Am 22. Dezember 1841

[1.178.1] Und also gingen sie hin, da die sieben auf ihren Angesichtern lagen. Als sie nun gar bald dort ankamen, da harrten sie nach dem Willen Abedams eine Zeit lang und behorchten den Kisehel, der da, auf der Erde liegend, folgendes betendes Selbstgespräch hielt, welches also lautete:

[1.178.2] „O ich überarmer, allerniedrigster Sünder! Was habe ich getan? Vor Gott habe ich mich gebrüstet mit meiner unendlich großen Torheit, die ich als eine folgerechte Weisheit anerkannte und förmlich an mir selbst anbetete!

[1.178.3] Seine Erbarmung zeigte mir nur ein Fünklein Seiner unendlichen Weisheit, welche einst Himmel und Erde geordnet hatte und mir elendestem Wurm voll Undankes und voll Ungehorsams selbst das so wunderbare Dasein gab, – und ich liege schon ohnmächtig im Staube!

[1.178.4] Was wäre aus mir wohl geworden, so Er mir noch mehr als ein Fünklein Seiner unendlichen, ewigen, unerforschlichen Weisheit gezeigt hätte?!

[1.178.5] Oh, wie wäre ich da so plötzlich zunichte geworden, als wäre von mir nie etwas dagewesen!

[1.178.6] Aber Seine unermessliche Güte, Seine unendliche Liebe, Seine unbegrenzte Erbarmung schonte meiner unaussprechlichen Frechheit. Statt mich nur zu würdigermaßen alsogleich mit der ewigen Vernichtung zu strafen, welche ich durch mein ganzes Leben für jeden Augenblick meines unwürdigsten Daseins hundertfach verdient habe, vergab Er mir meine unaussprechliche Schuld und beschied mich hierher, dass ich Ihn in mir suchen und erkennen soll und sodann wieder zu Ihm zurückkehren!

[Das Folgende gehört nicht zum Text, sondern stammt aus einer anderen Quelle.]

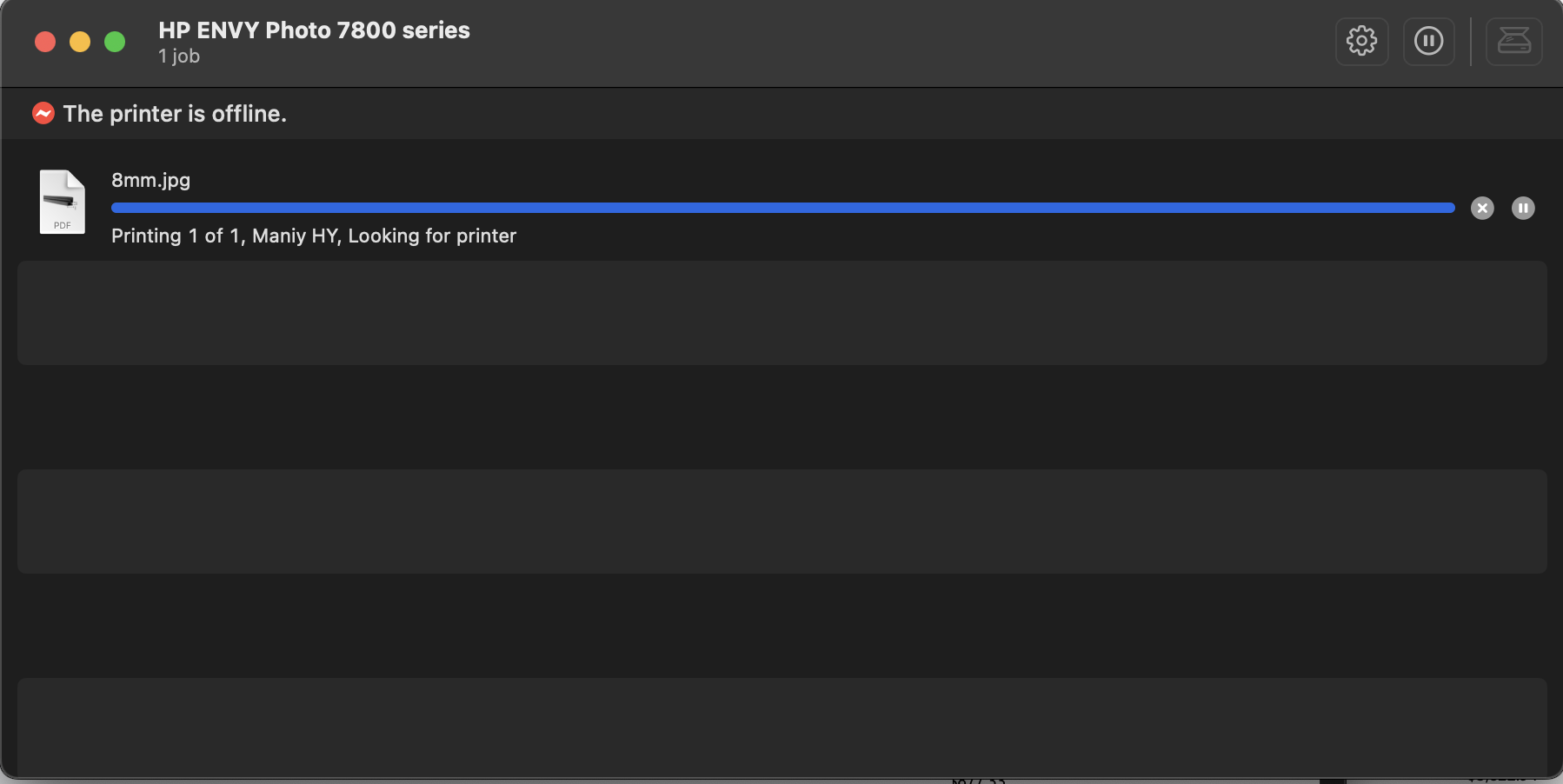Click "The printer is offline." message

pyautogui.click(x=175, y=114)
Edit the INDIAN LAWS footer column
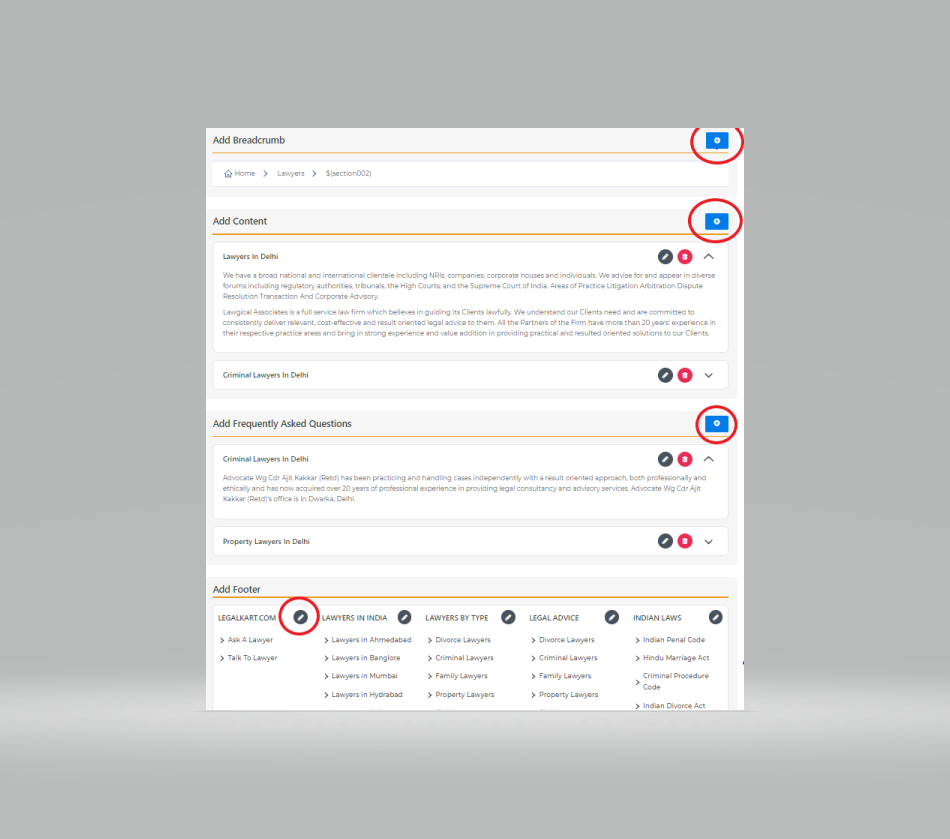Viewport: 950px width, 839px height. 715,617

[1.178.7] Ich, der größte, unwürdigste Sünder soll zu Ihm zurückkehren?! O Erde, öffne dich lieber, und verschlinge mich ganz und gar! Denn wenn ich schon meinem Gefühl nach auch ganz zu Liebe für und zu Ihm geworden bin, – können aber Ewigkeiten meinen Frevel also vertilgen, als hätte ich nie gesündigt vor Ihm?

[1.178.8] O Du heiliger Vater besserer Kinder! Nein, nein, – solches kann, ja solches darf nicht geschehen; denn Du, guter Vater Du, Du bist ja heilig, überheilig! Wie sollte ich da noch einmal und noch gröber mich versündigen vor Dir?

[1.178.9] Es ist genug, ja für ewig genug, dass einmal ich vor Dir gesündigt habe, da ich blind war und Dich nicht erkennen vermochte! Welches Namens aber wäre diese Sünde, da ich Dich, o heiliger Vater, als ein bestaubter Wurm vor Dir nun erkannt habe, und ginge als wissentlicher Sünder vor Dein heiliges Angesicht hin?

[1.178.10] O des entsetzlichen Gedankens! Ich, ein Sünder vor Gott, – nein, nein, o heiliger Vater, Du bist ja zu übergut und wirst mich ärmsten Sünder doch nicht so überhart strafen wollen?

[1.178.11] Verdient zwar hätte ich die härteste Strafe wohl, – allein, wenn ich wieder bedenke, wie unaussprechlich ich Ihn nun liebe, dass ich sogar in jeglichem Haar Liebe empfinde, als wären tausend Herzen in ihm, die da wären voll Liebebrandes, so höbe das die von mir verdiente Strafe ja auf, da ich nur dadurch folgen möchte dem endlos mächtigen Zuge meines Herzens! Darum will ich hier beweinen meine große Torheit! Und habe ich schon meines Wissens nun der Erde nie genützt, so sollen doch nun meine Tränen befeuchten ihren Boden! Wer weiß, ob nicht irgendein dürstendes Graswürzlein sich daran erquicken möchte, – vielleicht aber auch sterben an der harten Träne eines großen Sünders?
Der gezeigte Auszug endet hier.